Genomics applications in the Cloud with DNANexus
DNANexus has an open and comprehensive API to talk to the DNANexus platform. Provides genome browser, circos and other visualization tools. Have a nice set of GitHub repositories including client code for interacting with the API and documentation. StackOverflow clone called DNANexus Answers for question/answer and community interaction.
Open source project updates
BioRuby project updates – power of modularity in the community-based open source development model
Toshiaki provides updates on latest developments in the BioRuby community. Important changes in openness during the project: move to GitHub, BioGems system lowers barrier to joining the BioRuby community. Users can publish standalone packages that integrate. Some highlights: bio-gadget, bio-svgenes, bio-synreport, bio-diversity.

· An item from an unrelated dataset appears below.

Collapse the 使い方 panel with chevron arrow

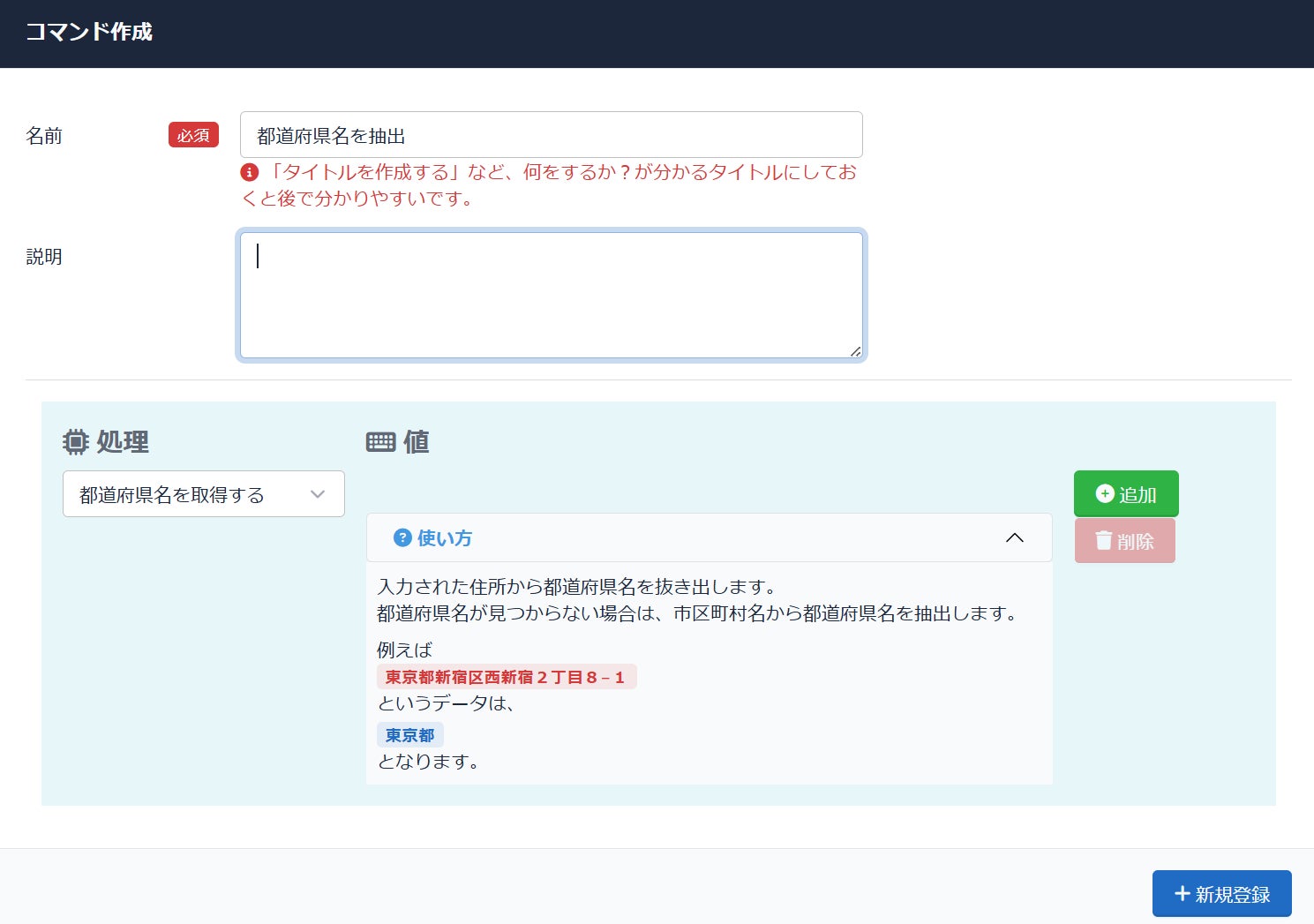point(1015,537)
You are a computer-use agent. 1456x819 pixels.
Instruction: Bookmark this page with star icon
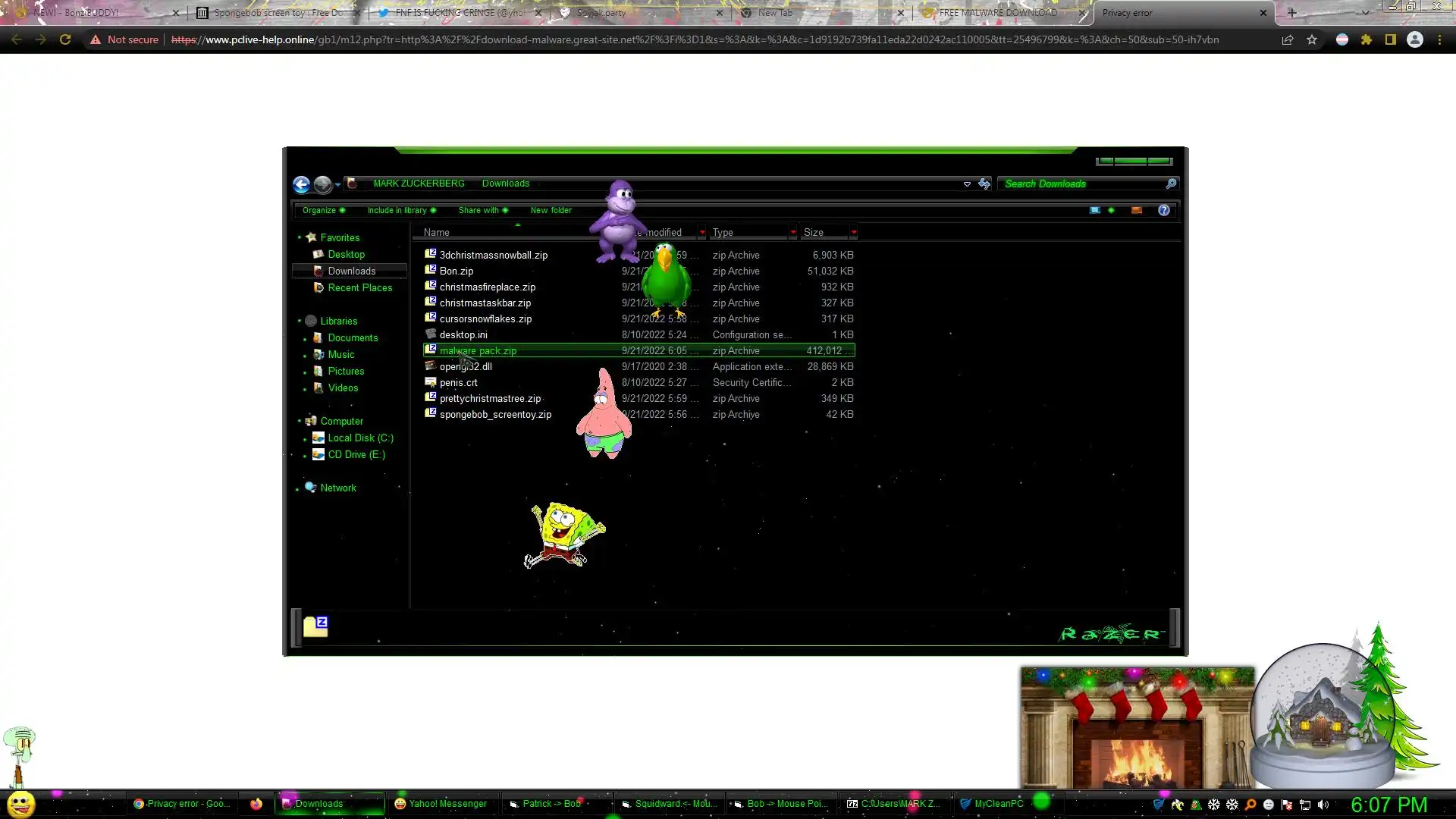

Two other associated projects. biointerchange provides RDF converters for GFF3, GVF, Newick and TSV; developed during 2012 and 2013 BioHackathon. The second is basespace-ruby. See the Codefest 2013 report for more details on the project.
Biopython project update
Peter provides updates on the latest updates from the Biopython community. Involvement with GSoC for the last several years with both NESCent and OpenBio foundation. This has been a great source of new contributors as well as code development. It’s an important way to develop and train new programmers interested in open source and biology. Biopython uses continuous integration with BuildBots and Travis. Tests run on multiple environments: Python versions, Linux, Windows, MacOSX. Next release of Biopython supports Python 3.3 through the 2to3 converter. Long term will write code to be compatible with both. Nice tip from discussion: the six tool for Python 2/3 compatibility checks and a blog post on writing for 2 and 3. Peter describes thoughts on how to make Biopython more modular to encourage experimental contributions that could then make their way into officially support releases later on: trying to balance need for well-tested and documented code with trying to encourage new users.
InterMine – Collaborative Data Mining
The GenoCAD 2.2 Grammar Editor
Jean argues for the importance of domain specific languages to make it easier to handle specific tasks. Change the language to your problem. Idea behind GenoCAD is to empower end-users to develop their own DSL. Formal grammars are a set of rules describing how to form sentences in the language’s grammar. Start by defining categories mapping to biological parts, follow with the re-writing rules. All of this happens in a graphical drag and drop interface. For parts, they can use BioBricks as inputs.
Improvements and new features in the 7th major release of the Bio-Linux distro
Bio-Linux is in its 10th year and recently released version 7. Bio-Linux is a set of debian packages and a full bioinformatics linux distribution you can get and live boot from a USB stick. Strong interactions with DebianMed and CloudBioLinux. Working with integration of Galaxy into Debian packages. Large emphasis on teaching and courses with Bio-Linux for learning commandline work.